Trinity College Dublin.

Project Title in The Moore Institute: ‘Locating the Irish Servant in American Gothic Fiction’

Associate Researcher at School of English, Trinity College Dublin.

I lecture and research in American literature, and teaching modules on Contemporary British and Irish Fiction and Supernatural Literature.
I also have advanced proofreading and copy-editing skills, having edited for both The Irish Journal of Gothic and Horror Studies and the Irish Journal of American Studies for several years. I have tutored privately at every level from Junior Cycle to Masters, and am adept at both giving writing and career advice.
I am author of American Women’s Ghost Stories in the Gilded Age and Vice Chair of the Irish Association for American Studies.


Margaret O’Neill

University of Limerick

Project title in The Moore Institute: Women and Ageing: Private Meaning, Social Lives

My primary research lies in twentieth century and contemporary Irish women’s fiction, popular culture, and cultural theory. I am currently Project Coordinator for the Gender ARC research consortium in the University of Limerick. This year I will visit the Moore Institute NUI Galway on a Visiting Research Fellowship. I previously lectured in English in the University of Limerick. Previous roles include: Project Fellow in Digital Arts and Humanities in the An Foras Feasa research institute; Lecturer in College Writing (NU in Ireland at DBS); Seminar Leader (feminism, postmodernism & Irish studies) at Maynooth University; Writing Centre Tutor at Maynooth University. I am Co-Editor of the Irish Association of Creative Arts Therapists (IACAT) Journal. I received a PhD in English from Maynooth University, supported by the Irish Research Council. I hold a Level 9 Specialist Diploma in Teaching, Learning & Scholarship in Higher Education (First Class Honours). I am registered with the Teaching Council of Ireland.


David Gange

University of Birmingham

Project Title in The Moore Institute: Coastal Temporalities: Perceptions of Time on the Irish Atlantic.

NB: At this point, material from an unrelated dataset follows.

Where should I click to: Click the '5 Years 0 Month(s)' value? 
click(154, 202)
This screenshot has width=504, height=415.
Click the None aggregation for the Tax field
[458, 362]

I’m a historian at the University of Birmingham. I’m currently researching coastal lifeways in the British and Irish archipelago, exploring the processes of history that have made diverse coastal communities out of the similar ingredients of land, sea and sky on Atlantic shorelines. To begin this project I kayaked from northern Scotland, via Atlantic Ireland, to the Scilly Isles in 2016-17 for a book entitled The Frayed Atlantic Edge: a Historian’s Journey from Shetland to the Channel (Harper Collins, 2019). I’m now doing the work to turn that jaunt into a research project, publishing articles such as ‘Time, Space and Islands: Why Geographers Drive the Temporal Agenda’, Past & Present, 2018 and ‘Retracing Trevelyan? Historians and the Archive of the Feet’, Green Letters, 2017.

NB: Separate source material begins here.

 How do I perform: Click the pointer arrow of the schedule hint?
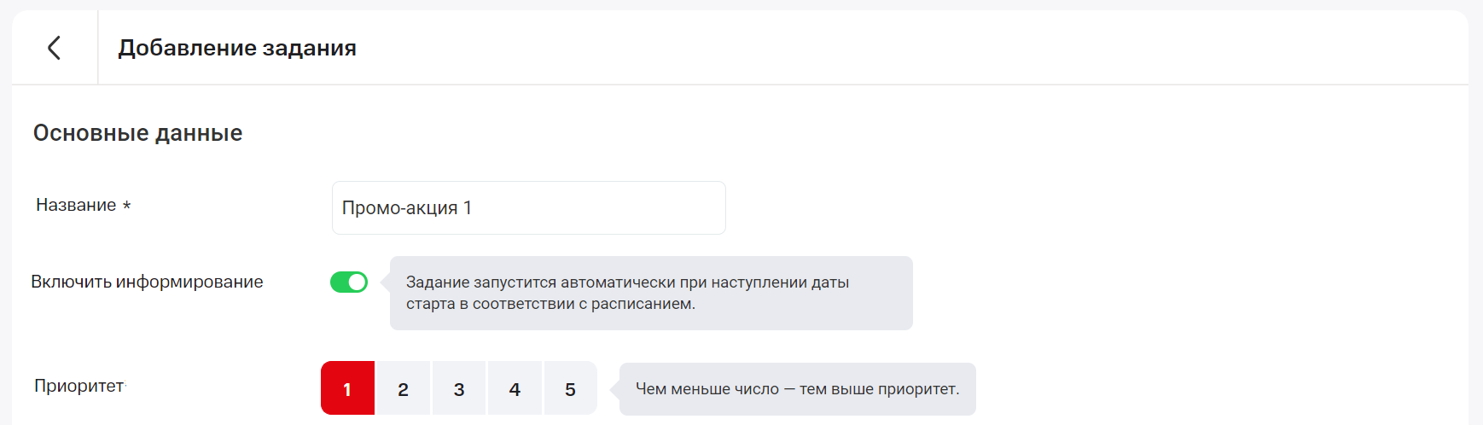(385, 282)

My previous work explored the intersections between ancient histories and religion in nineteenth-century Britain, including Dialogues with the Dead: Egyptology in British Culture and Religion, 1822-1922 (Oxford, 2013) and an edited collection Cities of God: the Bible and Archaeology in Nineteenth-Century Britain (Cambridge, 2014). I also write for general audiences in magazines, newspapers and a book, The Victorians: a Beginner’s Guide (Oneworld, 2016). I’m spending my time at the Moore Institute exploring contemporary constructions of the Irish coastal past, particularly ideas concerning distinctive perceptions of time on coastlines, whether in deep mapping or fishers’ knowledge projects, geological, archaeological or language schemes, literature, art, music or heritage concerns.